Es la Confirmación, por lo tanto, el verdadero –y único- “bautismo en el
Espíritu”, porque se recibe al Espíritu no solo en sus dones, sino en su
Persona, como Don exclusivo del confirmando, para que éste lo posea y en el
Espíritu Santo se goce en su alma, espiritualmente, y aunque este gozo no pueda
ser percibido sensiblemente, es un verdadero gozo espiritual[5].
Jesús envía el Espíritu Santo en Pentecostés, pero el
Espíritu Santo nada puede hacer si nosotros no correspondemos a la gracia del Don de dones; en otras palabras,
el hecho de que Jesús envíe el Espíritu Santo santifica a la Iglesia –por eso,
la Esposa de Cristo, la Iglesia, es santa-, pero no santifica personalmente, a
los bautizados de modo particular, si estos no corresponden, con su libertad,
al don del Espíritu Santo, obrando la misericordia. ¿Cómo sabemos si
correspondemos al Espíritu Santo? ¿Cómo sabemos si de verdad poseemos el
Espíritu o no? No lo podemos saber a ciencia cierta, y solo podemos hacer
conjeturas, pero hay un signo que sí nos indica, con toda certeza, que en
nuestros corazones NO habita el Espíritu Santo, y es el guardar odio o rencor a
nuestros enemigos. Si esto hacemos, el sacrificio de Cristo en la cruz y su
Don, el Amor de Dios, no nos habrá servido para nada. Para que el don del
Espíritu Santo no sea en vano para nosotros, oremos al Santo Espíritu de Dios con
la siguiente oración de Francisca Javiera del Valle[6]: “¡Ven, Santo y Divino Espíritu! ¡Ven como
Luz, e ilumínanos a todos! ¡Ven como fuego y abrasa los corazones, para que
todos ardan en amor divino! Ven, date a conocer a todos, para que todos
conozcan al Dios único verdadero y le amen, pues es la única cosa que existe
digna de ser amada. Ven, Santo y Divino Espíritu, ven como Lengua y enséñanos a
alabar a Dios incesantemente, ven como Nube y cúbrenos a todos con tu protección
y amparo, ven como lluvia copiosa y apaga en todos el incendio de las pasiones,
ven como suave rayo y como sol que nos caliente, para que se abran en nosotros
aquellas virtudes que Tú mismo plantaste en el día en que fuimos regenerados en
las aguas del bautismo. Ven como agua vivificadora y apaga con ella la sed de
placeres que tienen todos los corazones; ven como Maestro y enseña a todos tus
enseñanzas divinas y no nos dejes hasta no haber salido de nuestra ignorancia y
rudeza. Ven y no nos dejes hasta tener en posesión lo que quería darnos tu
infinita bondad cuando tanto anhelaba por nuestra existencia. Condúcenos a la
posesión de Dios por amor en esta vida y a la que ha de durar por los siglos
sin fin. Amén”.
[1] Cfr. Matthias Joseph Scheeben, Los misterios del cristianismo, Ediciones Herder, Barcelona 1964, 417.
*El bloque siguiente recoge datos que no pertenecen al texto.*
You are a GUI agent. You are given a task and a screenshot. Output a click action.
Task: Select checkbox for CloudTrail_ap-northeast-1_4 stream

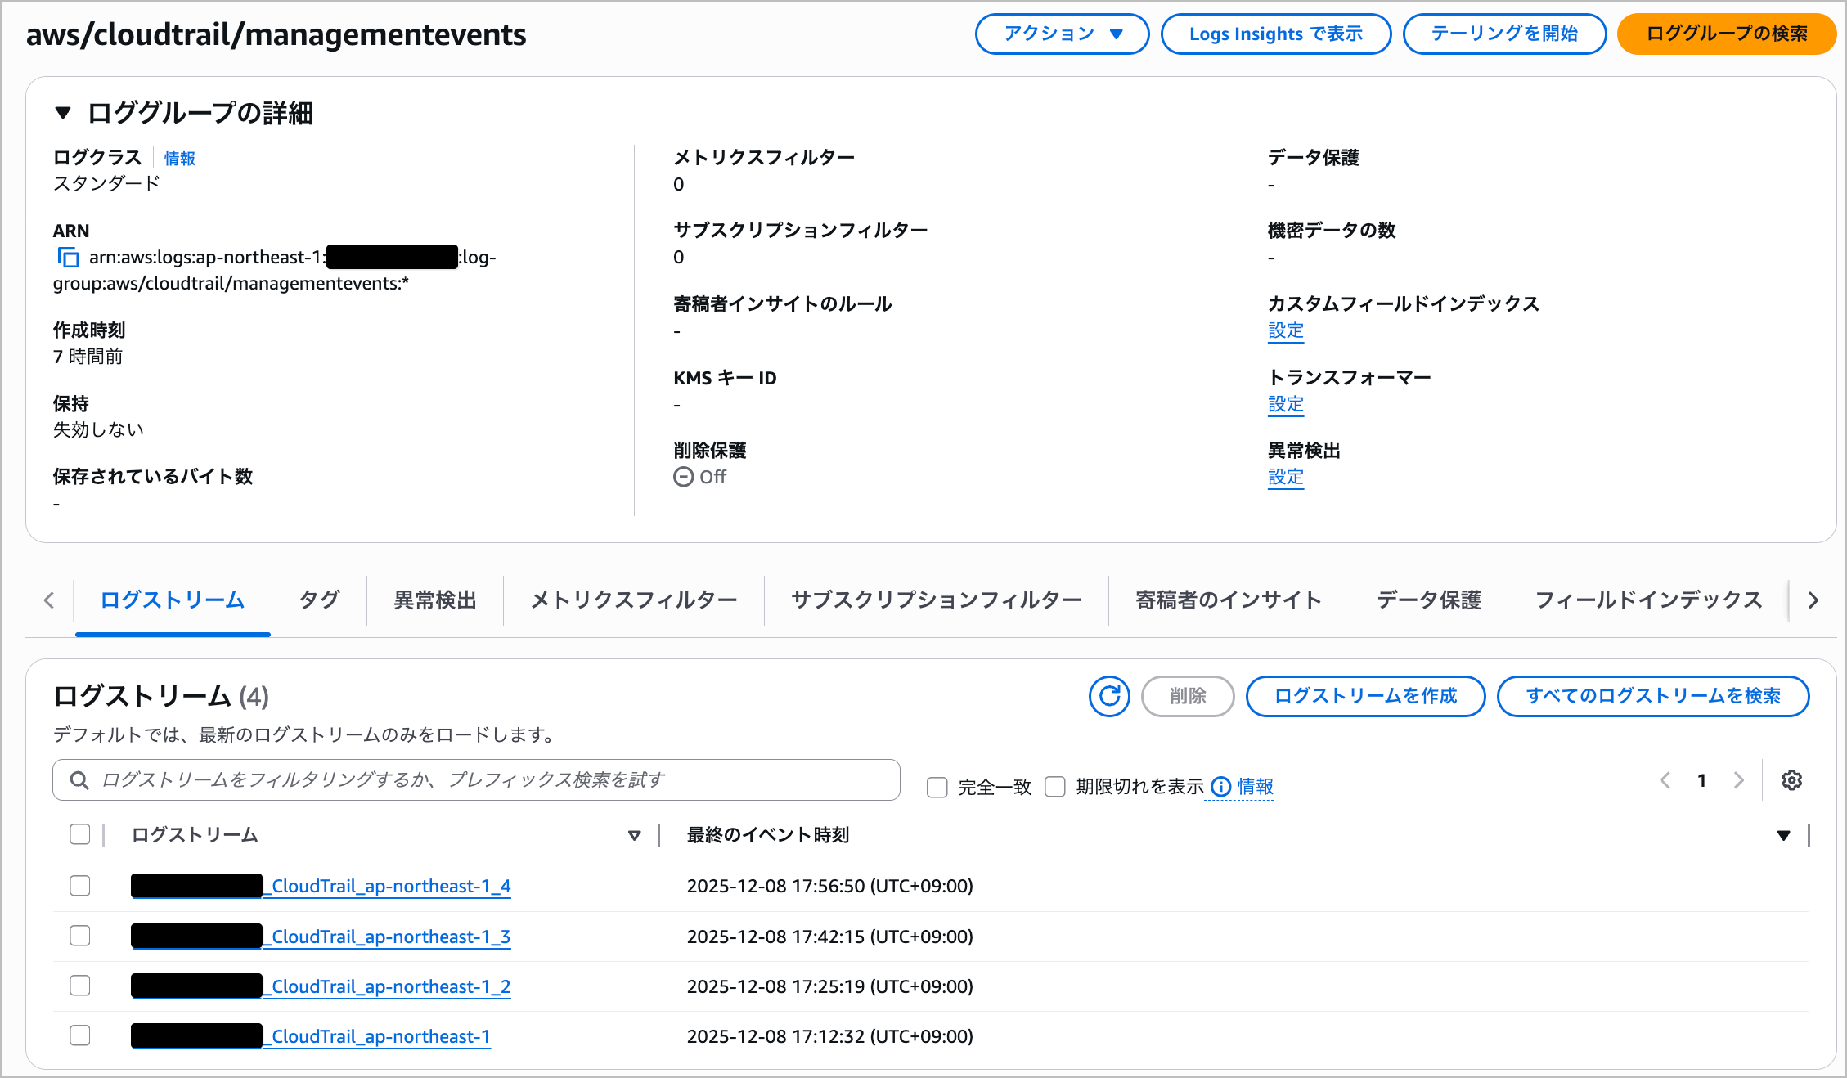pos(80,886)
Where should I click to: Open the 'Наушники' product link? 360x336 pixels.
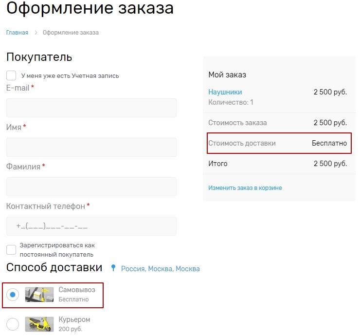225,92
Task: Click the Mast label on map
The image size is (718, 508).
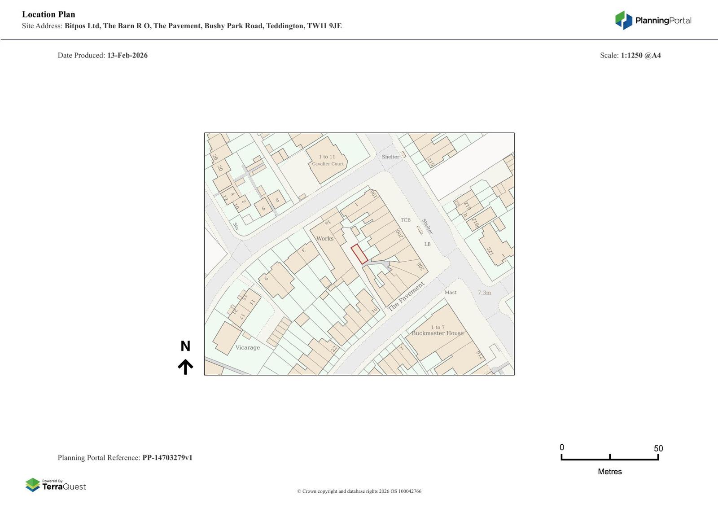Action: tap(450, 293)
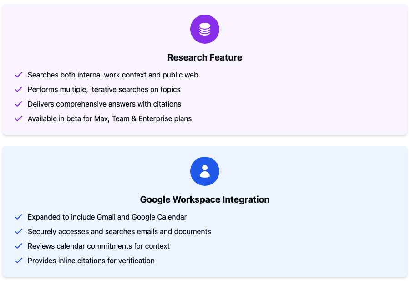Click 'Provides inline citations for verification' text

coord(91,261)
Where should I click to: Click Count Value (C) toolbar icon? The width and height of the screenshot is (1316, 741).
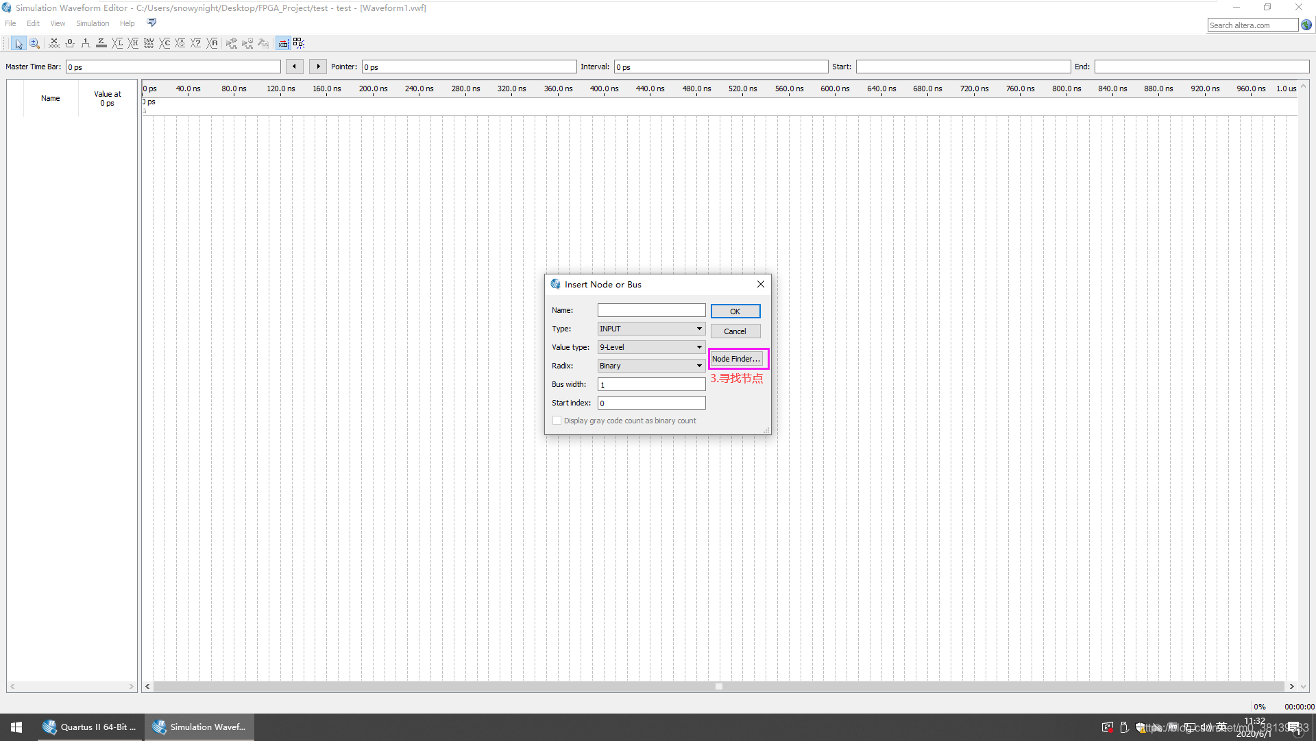point(165,43)
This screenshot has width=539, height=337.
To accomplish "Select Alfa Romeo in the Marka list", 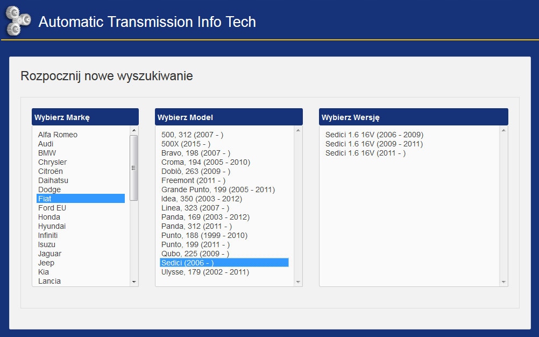I will pyautogui.click(x=58, y=135).
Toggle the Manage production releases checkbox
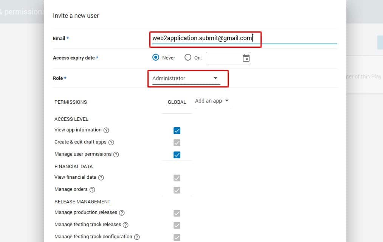This screenshot has height=242, width=383. [177, 213]
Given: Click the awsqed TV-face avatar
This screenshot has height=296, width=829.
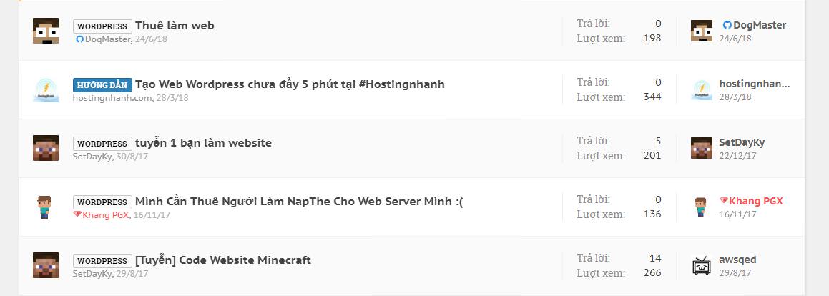Looking at the screenshot, I should pos(701,266).
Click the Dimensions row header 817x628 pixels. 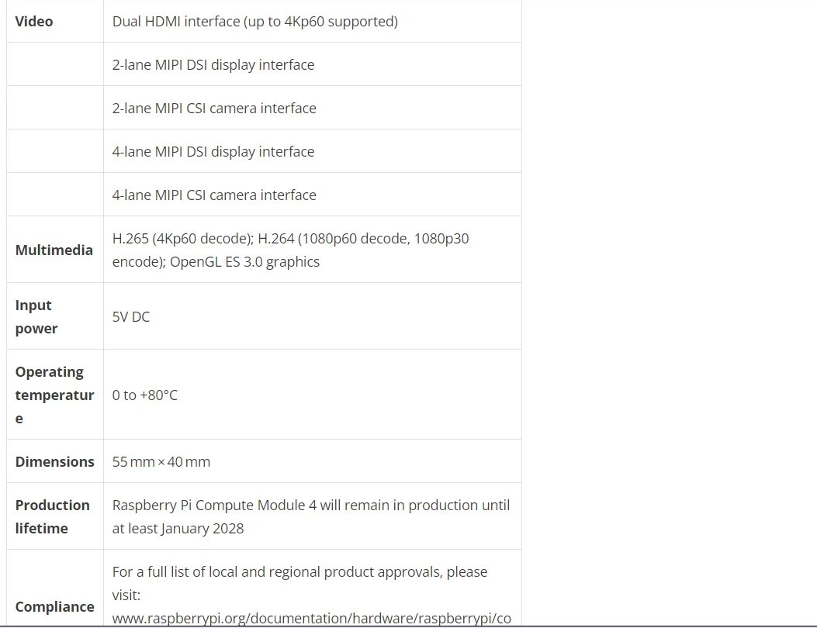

[2] Cfr. Scheeben, Los misterios, 104.
[3] Llevado a cabo en el año 1439;
cfr. https://estaeslafe.blogspot.com.ar/2017/05/cuidado-lo-que-debes-saber-de-la.html?m=1
[4] Cfr. Denzinger-Schoenmetzer 697.
[5] Es
recibir plenamente al Espíritu santo aunque muchos muy dados a las sensaciones
pueden cuestionar que este sacramento no viene con signos externos y milagros,
sin embargo este es el Espíritu de Cristo que obra en nosotros silenciosamente
y de manera misteriosa, como los otros Sacramentos. “¡Porque me has visto, has
creído! Bienaventurados los que no vieron y creyeron!” (Jn. 20:29). Por lo tanto, el Bautismo en
el Espíritu es solamente una experiencia mística de los grupos carismáticos, no relevante para alcanzar la santidad. No es un Sacramento. Es una oración de fe,
para reavivar lo que el Señor dio en el Sacramento del Bautismo y en la
Confirmación. Por ende no se puede decir que esta experiencia mística sea
necesaria para todo cristiano ni hace superior a los demás, sencillamente es
una expresión de fe que puede ser similar a la vivida en una oración ante el
Santísimo sin expresiones corporales externas, nada más que paz y comunión con
Jesús.
[6] Cfr. Decenario al Espíritu Santo.